***** EXERCISE TEXT *****

The Mason Institute (MI) is pleased to have awarded six scholarships to help outstanding international students attend the 13th World Congress of the International Association of Bioethics (IAB 2016).
Ahead of this exciting event, taking place in Edinburgh on 14-17 June, MI asked its scholarship recipients to share what they hoped to get out of their attendance at IAB 2016, as well as a bioethics-related journal article that has influenced their work.
Dunja Begović, Serbia
IAB 2016 Goals
“I hope that attending the Congress will help me get an overview of the current topics of interest in bioethics and public health ethics. To this end I plan to attend presentations on various themes and try to familiarize myself with subjects I don’t know much about. I am very interested in the opportunity to hear concrete examples and case studies from different countries, and to listen to researchers from different fields. I’m also very excited about the opportunity to attend the FAB/IAB crossover lectures. Finally, the sessions dedicated to Early Career Researchers seem like a very precious resource for students. I will definitely participate in them and I look forward to meeting peers with similar interests, as well as getting practical advice from more experienced colleagues.”
“Understanding Autonomy Relationally: Toward a Reconfiguration of Bioethical Principles“ by Anne Donchin (Journal of Medicine and Philosophy, 2001)
“This article inspired me to think about how constitutive social relations are of our sense of self, and how this fact should reflect on our conception of the relationship between physician and patient. In particular, it led me to explore alternative approaches to autonomy and the possible contribution of other principles, such as vulnerability and dignity, in my MA thesis.”
Sarah McNeill, Australia
IAB 2016 Goals
“My three aspirations for the IAB 2016 are: 1) Connecting with fellow students and early career researchers who are at a similar stage to me. It’s easy to be daunted looking at professorial publication records and impressive CVs when you are just starting out in the academic world; 2) Gathering as much feedback as possible. I will be presenting for the first time and I look forward to sharing my ideas and having seasoned thinkers engage with them in a (hopefully) constructive way; 3) Getting to as many of the Arts+Ethics events as possible. I am intrigued by the potential to represent bioethical issues through artistic expression. I also lack creative tendencies, so admire all who possess them.”

***** AVAILABLE DATA *****

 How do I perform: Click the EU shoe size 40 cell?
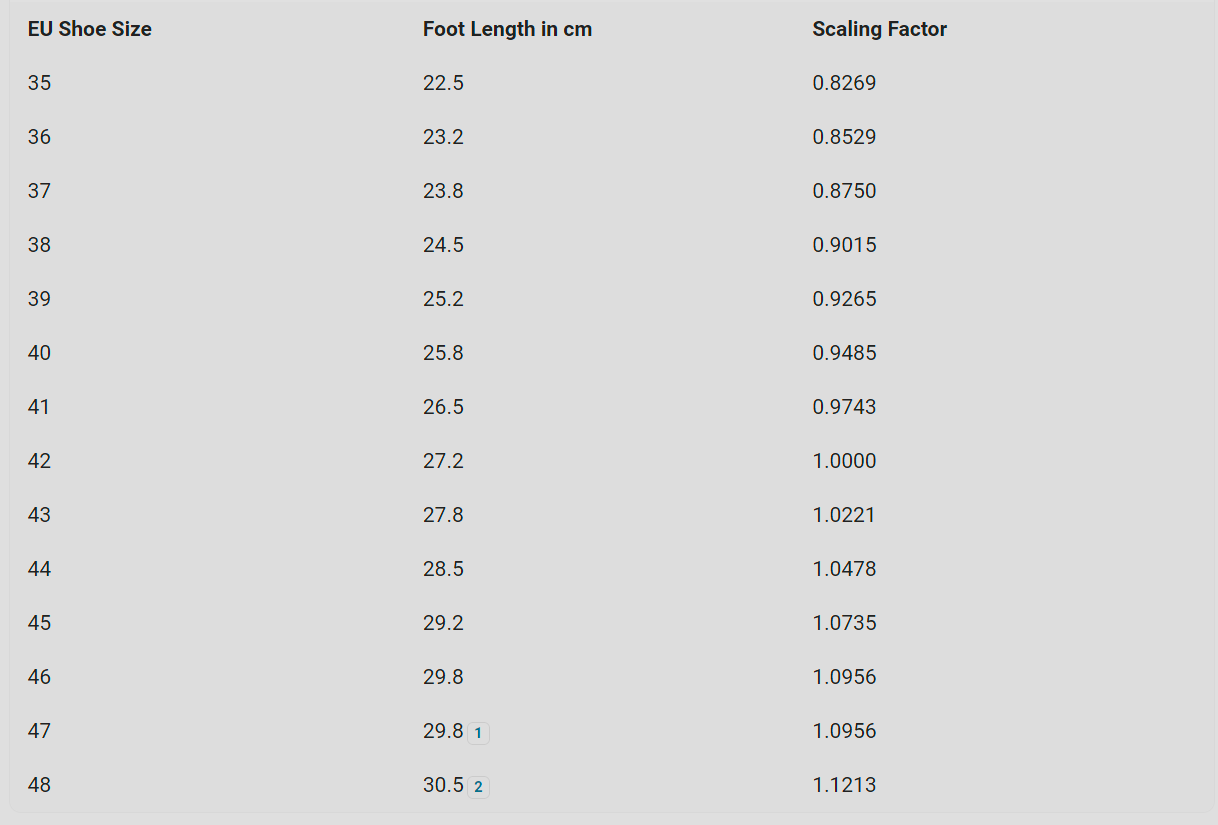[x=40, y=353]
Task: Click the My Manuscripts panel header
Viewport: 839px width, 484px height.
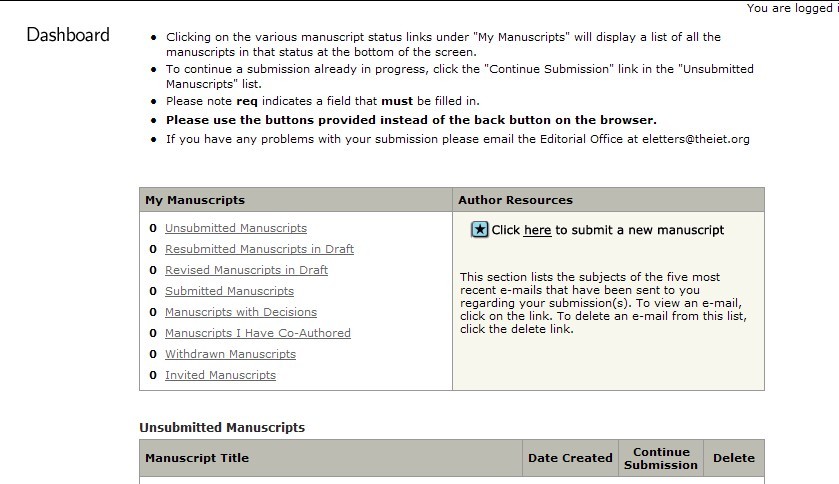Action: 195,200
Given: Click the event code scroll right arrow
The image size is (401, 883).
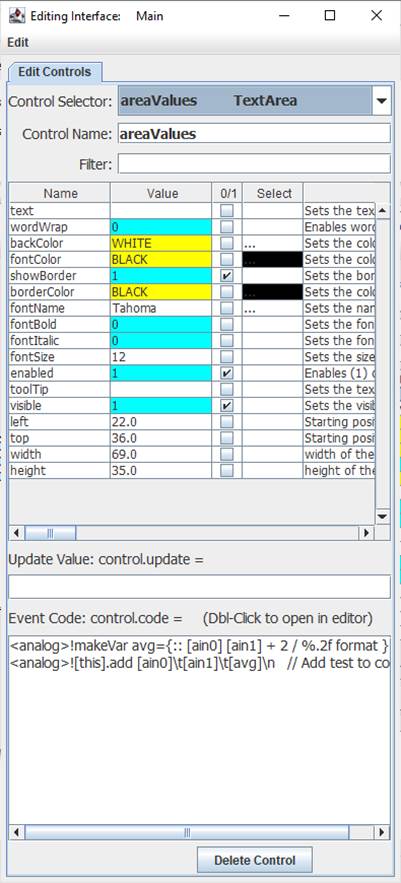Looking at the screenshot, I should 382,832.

*****

* CHECK YOUR UNDERSTANDING
1. Write out the stretch of the IAB 2016 scholarship text from "Ahead of this" through "influenced their work.".
2. According to the IAB 2016 scholarship text, where and when is the congress taking place?
The rows have no connection to the IAB 2016 scholarship text.

* ANSWERS TO THE EXERCISE
1.
Ahead of this exciting event, taking place in Edinburgh on 14-17 June, MI asked its scholarship recipients to share what they hoped to get out of their attendance at IAB 2016, as well as a bioethics-related journal article that has influenced their work.

2. In Edinburgh on 14-17 June.